При всем том Марья Дмитриевна додумалась, как ей поступить.
Она написала императрице самое красноречивое, верноподданнически чувствительное письмо о том, чтобы она помиловала фон Вульфа и дозволила ему возвратиться в Россию, вступить в русскую службу и жениться на ней, на Марье Дмитриевне.
Довести этот вопль любящего сердца до самой императрицы вызвался один бедный офицер, благодетельствованный Ляпуновой и уже ездивший от нее с поручением за границу к Вульфу, некто Красовский, оказавшийся впоследствии негодяем самого низкого разбора, каким он, впрочем, был всегда, хотя Марья Дмитриевна, по своему добродушию, чтобы не сказать — просто по глупости, считала его отличнейшим человеком.
Красовский этот, по имени и отчеству Андрей Петрович, был, как он себя называл, "уроженец белорусский"; служил прежде в Тенгинском пехотном полку, дослужился до прапорщика; потом служил в Тобольском полку, где дослужился до подпоручиков, и поступил затем экзекутором в московский почтамт. Там, кажется, проворовался и со службы выгнан. По изгнании жил в Москве, "профитуясь помощью родственников своих" и обманами таких особ, как мечтательная Марья Дмитриевна.
До чего наивна была Марья Дмитриевна, видно хотя бы из следующего. Когда умер ее «тиран», то, желая хоть чем-нибудь угодить своему возлюбленному, она послала к нему Красовского в Силезию с письмом и презентом — 500 червонцев и богатый куний мех. Красовский положил червонцы себе в карман и фон Вульфу вручил только письмо и куний мех; о червонцах же сказал, что их у него украли, и еще у Вульфа выпросил себе на обратный путь 70 червонцев.
И Марья Дмитриевна о нем же, бедном, пожалела:
— Ах бедняжка! Каково же тебе было в чужой земле без денег!
Этот-то молодец и уверил Марью Дмитриевну, что почт-директор Пестель в нем, Красовском, души не чает, что он познакомит его с графом Безбородко, а там до самой императрицы рукой подать.

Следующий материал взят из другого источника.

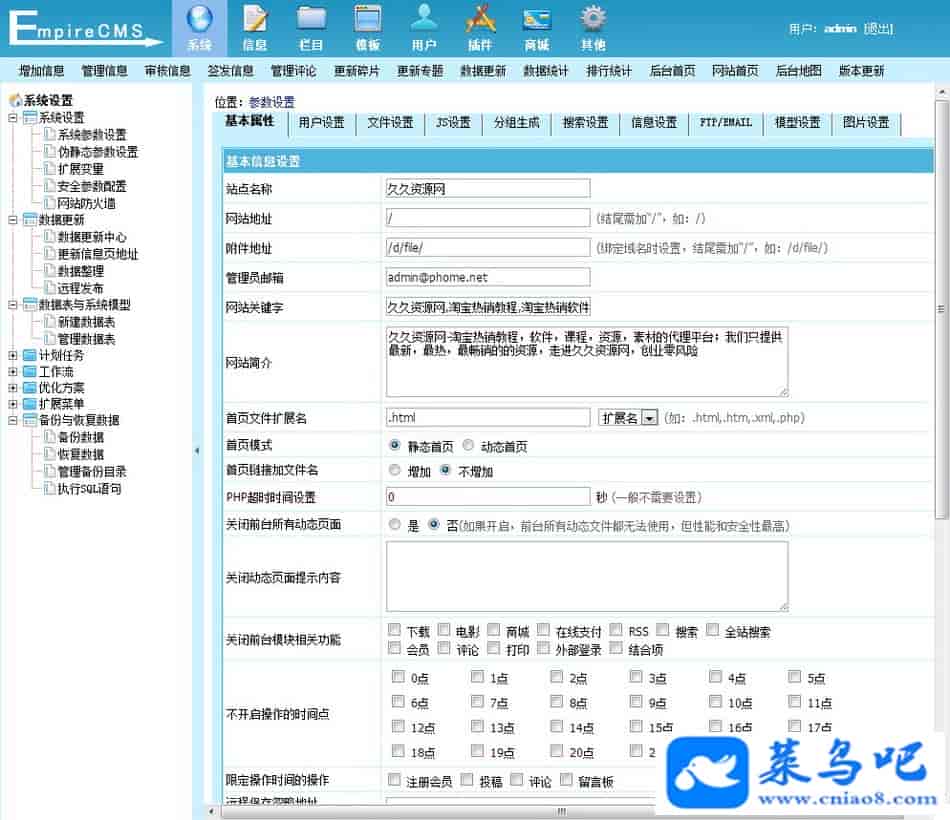
Task: Click the 站点名称 input field
Action: pos(487,188)
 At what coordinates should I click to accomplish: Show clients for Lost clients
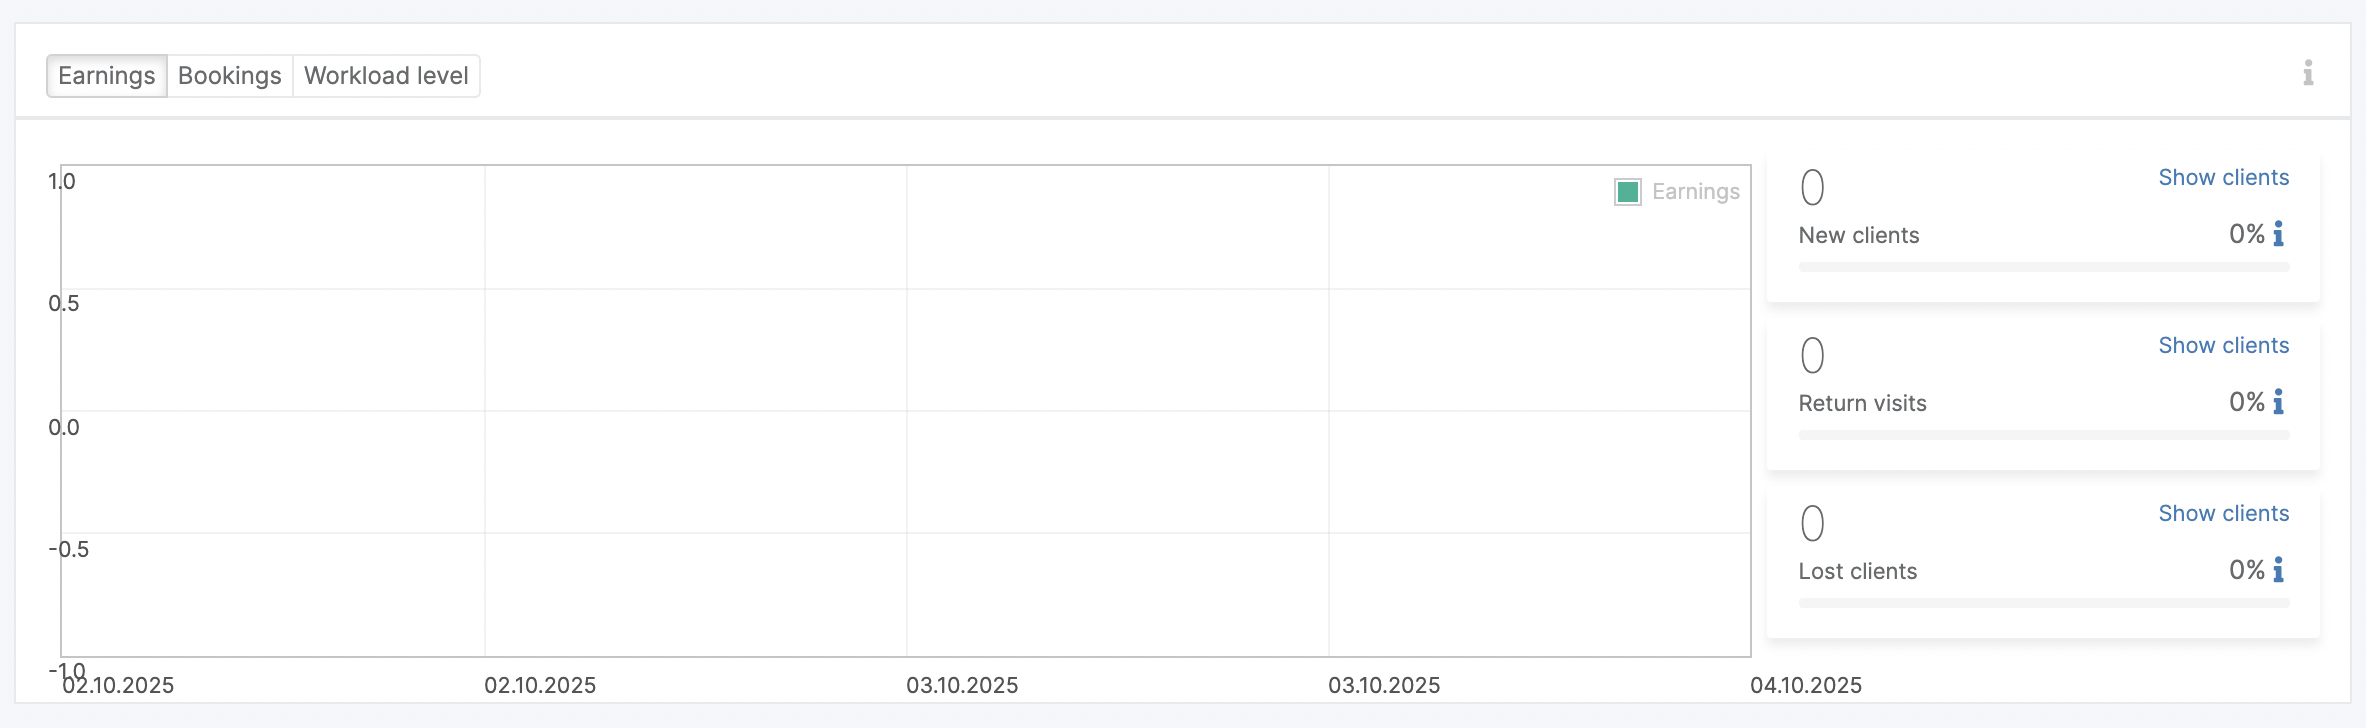pyautogui.click(x=2223, y=514)
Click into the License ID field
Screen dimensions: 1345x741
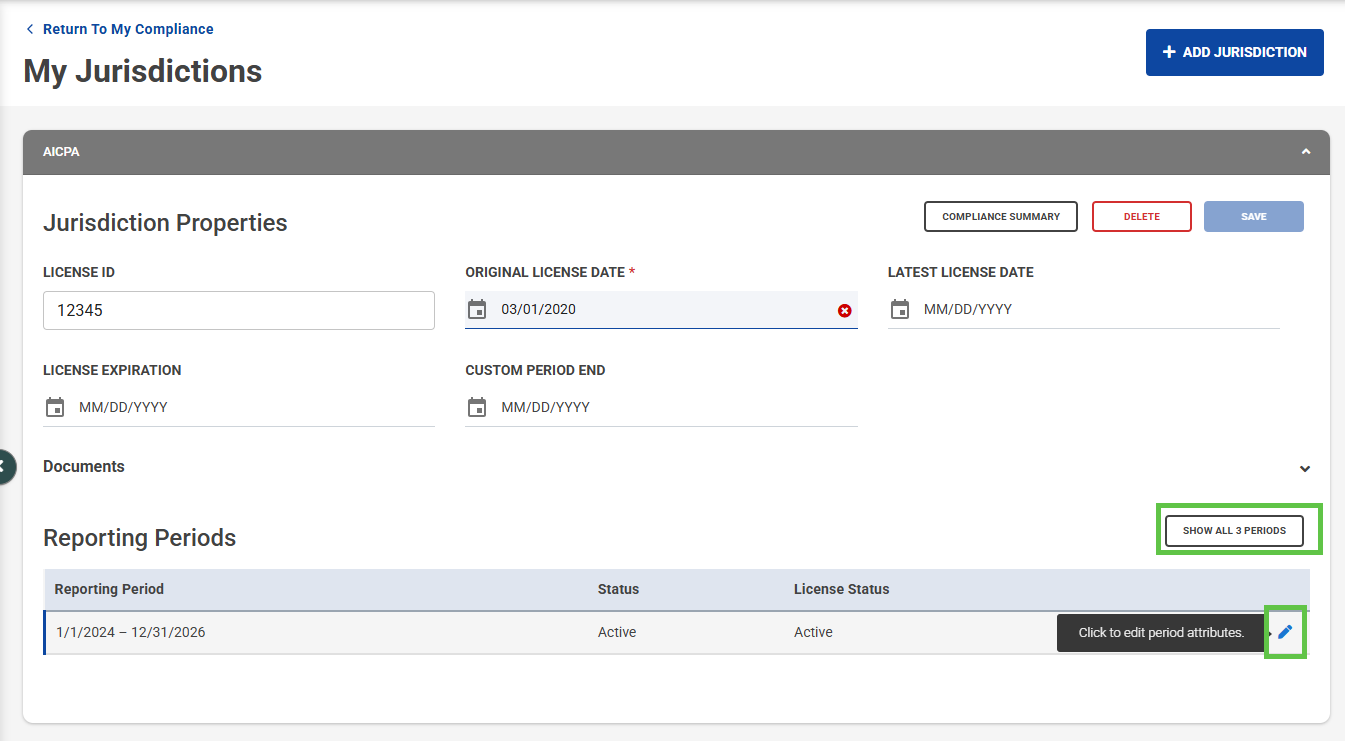(238, 311)
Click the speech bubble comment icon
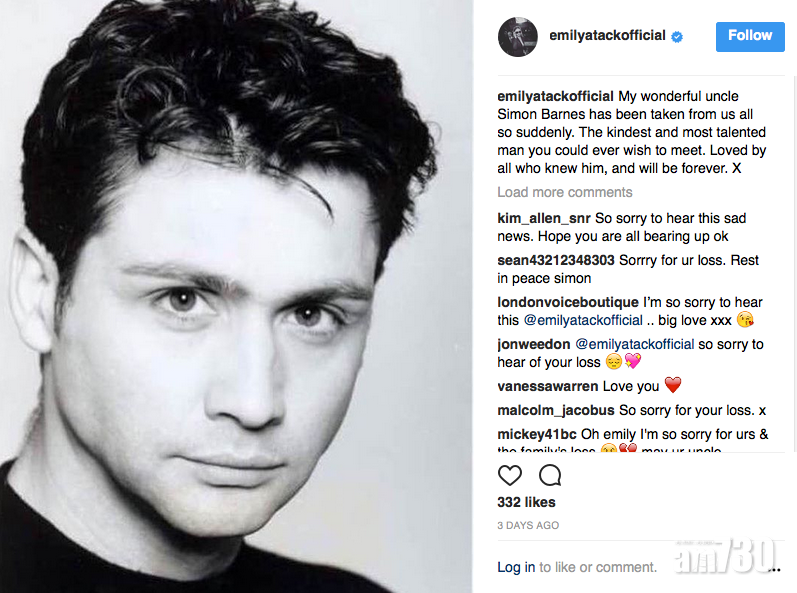 (x=550, y=475)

И вот Марья Дмитриевна отсыпала ему тысяч около двадцати и отправила его в Петербург «стряпать» и «подмазывать», как он сам выражался.
Прошло недели две, как он уехал, и Марья Дмитриевна лихорадочно ожидает или его самого, или письма от него.
— Нет, он обещал писать о деле, — рассуждала сама с собой Марья Дмитриевна, — надо, значит, ждать письма…
Она подходила к окну и глядела, не едет ли почтальон по улице. А дом их наискосок от почтамта, так оно и видно, когда проходят почтальоны. Дом Ляпуновых — богатый, барский, старинный дом. Комнат много, мебель хорошая, везде светло, чисто, красиво. А Марье Дмитриевне, в ее вдовьем одиночестве, этот богатый дом кажется монастырем.
— Нет, не видно почтальона.
Она отошла от окна, села на софу и стала раскладывать карты на круглом столе, покрытом шитой шелками скатертью.
— Ах, вот сюда бы бубнового туза… Так и есть!
В это время из передней, а потом из залы донеслись веселые голоса.
— Марья Дмитриевна! Радость! — кричал один голос.
— Письмо, Марья Дмитриевна! — кричал другой.